PROBLEM TO WORK ON – Whatever lines the data contains, output all of them unchanged.

EXTRACTED MATERIAL –
BEGIN

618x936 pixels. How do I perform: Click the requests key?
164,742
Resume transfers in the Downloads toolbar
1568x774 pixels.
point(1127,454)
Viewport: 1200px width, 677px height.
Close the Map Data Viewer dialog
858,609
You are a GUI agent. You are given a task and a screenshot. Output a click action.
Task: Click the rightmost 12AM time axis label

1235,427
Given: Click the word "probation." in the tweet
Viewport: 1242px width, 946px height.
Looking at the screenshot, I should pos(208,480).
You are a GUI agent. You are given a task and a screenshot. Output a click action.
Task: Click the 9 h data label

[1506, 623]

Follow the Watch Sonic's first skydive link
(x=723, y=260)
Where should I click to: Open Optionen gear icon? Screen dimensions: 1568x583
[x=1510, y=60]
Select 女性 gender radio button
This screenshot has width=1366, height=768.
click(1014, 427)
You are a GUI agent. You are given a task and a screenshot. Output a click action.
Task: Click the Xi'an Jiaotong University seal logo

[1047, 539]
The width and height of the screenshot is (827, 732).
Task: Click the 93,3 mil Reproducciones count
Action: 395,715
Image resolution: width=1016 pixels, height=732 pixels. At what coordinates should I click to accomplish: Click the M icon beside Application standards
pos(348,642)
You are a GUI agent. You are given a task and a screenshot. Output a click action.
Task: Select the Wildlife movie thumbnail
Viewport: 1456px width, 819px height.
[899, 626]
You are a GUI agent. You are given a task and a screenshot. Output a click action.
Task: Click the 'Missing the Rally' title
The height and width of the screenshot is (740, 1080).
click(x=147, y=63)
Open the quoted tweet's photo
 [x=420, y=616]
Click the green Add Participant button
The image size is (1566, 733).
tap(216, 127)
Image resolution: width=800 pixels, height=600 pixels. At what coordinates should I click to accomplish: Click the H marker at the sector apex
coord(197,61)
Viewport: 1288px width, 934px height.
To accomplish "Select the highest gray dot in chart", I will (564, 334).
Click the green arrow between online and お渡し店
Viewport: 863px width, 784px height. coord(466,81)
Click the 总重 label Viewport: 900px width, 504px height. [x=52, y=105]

END

FINISHED TASK –
618x936 pixels. How do I perform: Click the requests key?
164,742
Resume transfers in the Downloads toolbar
1568x774 pixels.
point(1127,454)
Viewport: 1200px width, 677px height.
Close the Map Data Viewer dialog
858,609
You are a GUI agent. You are given a task and a screenshot. Output a click action.
Task: Click the rightmost 12AM time axis label

1235,427
Given: Click the word "probation." in the tweet
Viewport: 1242px width, 946px height.
Looking at the screenshot, I should pos(208,480).
You are a GUI agent. You are given a task and a screenshot. Output a click action.
Task: Click the 9 h data label

[1506, 623]

Follow the Watch Sonic's first skydive link
(x=723, y=260)
Where should I click to: Open Optionen gear icon? Screen dimensions: 1568x583
[x=1510, y=60]
Select 女性 gender radio button
This screenshot has width=1366, height=768.
click(1014, 427)
You are a GUI agent. You are given a task and a screenshot. Output a click action.
Task: Click the Xi'an Jiaotong University seal logo

[1047, 539]
The width and height of the screenshot is (827, 732).
Task: Click the 93,3 mil Reproducciones count
Action: 395,715
Image resolution: width=1016 pixels, height=732 pixels. At what coordinates should I click to accomplish: Click the M icon beside Application standards
pos(348,642)
You are a GUI agent. You are given a task and a screenshot. Output a click action.
Task: Select the Wildlife movie thumbnail
Viewport: 1456px width, 819px height.
[899, 626]
You are a GUI agent. You are given a task and a screenshot. Output a click action.
Task: Click the 'Missing the Rally' title
The height and width of the screenshot is (740, 1080).
click(x=147, y=63)
Open the quoted tweet's photo
 [x=420, y=616]
Click the green Add Participant button
The image size is (1566, 733).
tap(216, 127)
Image resolution: width=800 pixels, height=600 pixels. At what coordinates should I click to accomplish: Click the H marker at the sector apex
coord(197,61)
Viewport: 1288px width, 934px height.
To accomplish "Select the highest gray dot in chart", I will (564, 334).
Click the green arrow between online and お渡し店
Viewport: 863px width, 784px height. coord(466,81)
Click the 总重 label Viewport: 900px width, 504px height. [x=52, y=105]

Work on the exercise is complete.